Alors que les journalistes attendent des porte-parole des éléments concrets, si possible associés à une hauteur de vue leur permettant de mieux comprendre un marché ou une problématique, ils regrettent que nombre des échanges se cantonnent à un exercice de communication promotionnelle.

On peut probablement voir un lien avec le fait que près de 90 % des porte-parole interrogés voient dans les journalistes un simple relais de leur actualité et que la grande majorité d’entre eux (près de 58 %) n’a jamais été formée à l’exercice (et parmi ceux-ci, moins de 9 % envisagent une formation). 

Or, alors qu’être porte-parole est une activité accessoire ou additionnelle pour nombre de responsables d’entreprise (près de la moitié des porte-parole interrogés le sont moins d’une fois par mois), le journaliste est un professionnel de l’information, et ils sont sont près de 45 % à procéder à plus de 5 interviews par semaine. Leur niveau d’attente et d’exigence est le reflet de cette volumétrie qui les incite à rechercher la “parole rare”. Celle qui arrivera à se différencier et surnager par rapport aux autres. 

Quand la confiance fait place à la défiance

Autre élément perturbant, seuls 5,26 % des porte-parole voient dans le journaliste un tiers de confiance. Alors que, traditionnellement, le journaliste était vu comme celui qui allait vérifier l’information, confronter les points de vue et rendre compte de façon impartiale, les porte-parole doutent de plus en plus à la fois des connaissances du journalistes des sujets traités mais également de cette impartialité.

De leur côté, les journalistes estiment que les porte-parole auxquels ils sont généralement confrontés ont trop souvent tendance à ne pas répondre aux questions posées et sont là pour essayer de les manipuler.

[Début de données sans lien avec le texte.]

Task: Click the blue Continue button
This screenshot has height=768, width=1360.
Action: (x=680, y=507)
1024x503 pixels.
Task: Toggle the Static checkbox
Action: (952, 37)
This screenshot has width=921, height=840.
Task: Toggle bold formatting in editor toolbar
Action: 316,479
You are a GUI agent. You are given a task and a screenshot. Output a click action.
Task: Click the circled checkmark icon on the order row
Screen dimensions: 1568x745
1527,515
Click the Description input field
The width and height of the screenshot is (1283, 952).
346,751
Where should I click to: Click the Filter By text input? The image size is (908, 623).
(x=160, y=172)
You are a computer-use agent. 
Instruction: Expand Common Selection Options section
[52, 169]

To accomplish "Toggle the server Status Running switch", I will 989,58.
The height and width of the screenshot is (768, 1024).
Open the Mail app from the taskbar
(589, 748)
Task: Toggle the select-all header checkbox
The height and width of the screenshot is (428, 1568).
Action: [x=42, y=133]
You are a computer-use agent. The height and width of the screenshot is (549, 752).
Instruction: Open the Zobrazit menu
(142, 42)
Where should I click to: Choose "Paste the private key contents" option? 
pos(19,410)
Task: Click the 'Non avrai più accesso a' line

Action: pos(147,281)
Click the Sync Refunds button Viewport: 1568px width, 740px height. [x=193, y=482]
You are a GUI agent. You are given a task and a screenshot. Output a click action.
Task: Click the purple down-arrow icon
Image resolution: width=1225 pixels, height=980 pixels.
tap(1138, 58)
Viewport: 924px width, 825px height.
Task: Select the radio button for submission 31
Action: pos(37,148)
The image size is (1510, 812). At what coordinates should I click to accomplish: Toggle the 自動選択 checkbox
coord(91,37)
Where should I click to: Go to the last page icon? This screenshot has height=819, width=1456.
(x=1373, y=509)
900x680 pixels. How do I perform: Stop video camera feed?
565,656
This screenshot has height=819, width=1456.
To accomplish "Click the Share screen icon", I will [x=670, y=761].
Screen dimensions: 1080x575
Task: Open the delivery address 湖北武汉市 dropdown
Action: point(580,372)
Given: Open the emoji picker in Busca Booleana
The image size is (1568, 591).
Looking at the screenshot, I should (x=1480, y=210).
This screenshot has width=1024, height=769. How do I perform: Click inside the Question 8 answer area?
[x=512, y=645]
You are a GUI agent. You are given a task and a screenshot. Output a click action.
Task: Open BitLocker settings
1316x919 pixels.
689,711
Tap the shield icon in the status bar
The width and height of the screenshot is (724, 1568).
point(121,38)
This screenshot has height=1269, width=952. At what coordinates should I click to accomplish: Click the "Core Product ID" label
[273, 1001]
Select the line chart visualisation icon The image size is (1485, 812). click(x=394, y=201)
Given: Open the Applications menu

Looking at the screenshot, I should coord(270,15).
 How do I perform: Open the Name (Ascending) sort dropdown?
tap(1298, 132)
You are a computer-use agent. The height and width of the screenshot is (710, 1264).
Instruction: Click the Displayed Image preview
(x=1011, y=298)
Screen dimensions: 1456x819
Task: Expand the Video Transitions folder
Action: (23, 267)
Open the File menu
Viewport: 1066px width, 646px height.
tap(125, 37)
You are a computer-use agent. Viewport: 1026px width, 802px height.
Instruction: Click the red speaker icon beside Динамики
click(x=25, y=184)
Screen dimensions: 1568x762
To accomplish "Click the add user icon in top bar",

“Notre étude illustre ce que nous vivons au quotidien au sein des agences spécialisées dans les relations media”, commente Alexis Noal, Senior Brand Strategist et responsable de l’étude chez l’agence Oxygen. “ Nous devons accompagner nos clients pour qu’ils comprennent le quotidien du journaliste et rétablir un dialogue serein et de confiance entre ces deux acteurs essentiels de l’information. Le jeu du ‘je t’aime, moi non plus’ n’est pas nouveau entre eux, mais il ne faudrait pas qu’il laisse place à une déception quasi amoureuse faite de ressentiment et de défiance. Les porte-parole des entreprises doivent voir dans les journalistes des partenaires qui les aident à évangéliser un marché et les journalistes ne plus craindre que le porte-parole en face d’eux ne soit là pour faire la réclame. C’est un contrat moral essentiel pour redonner confiance dans les media et dans une information juste et de qualité.”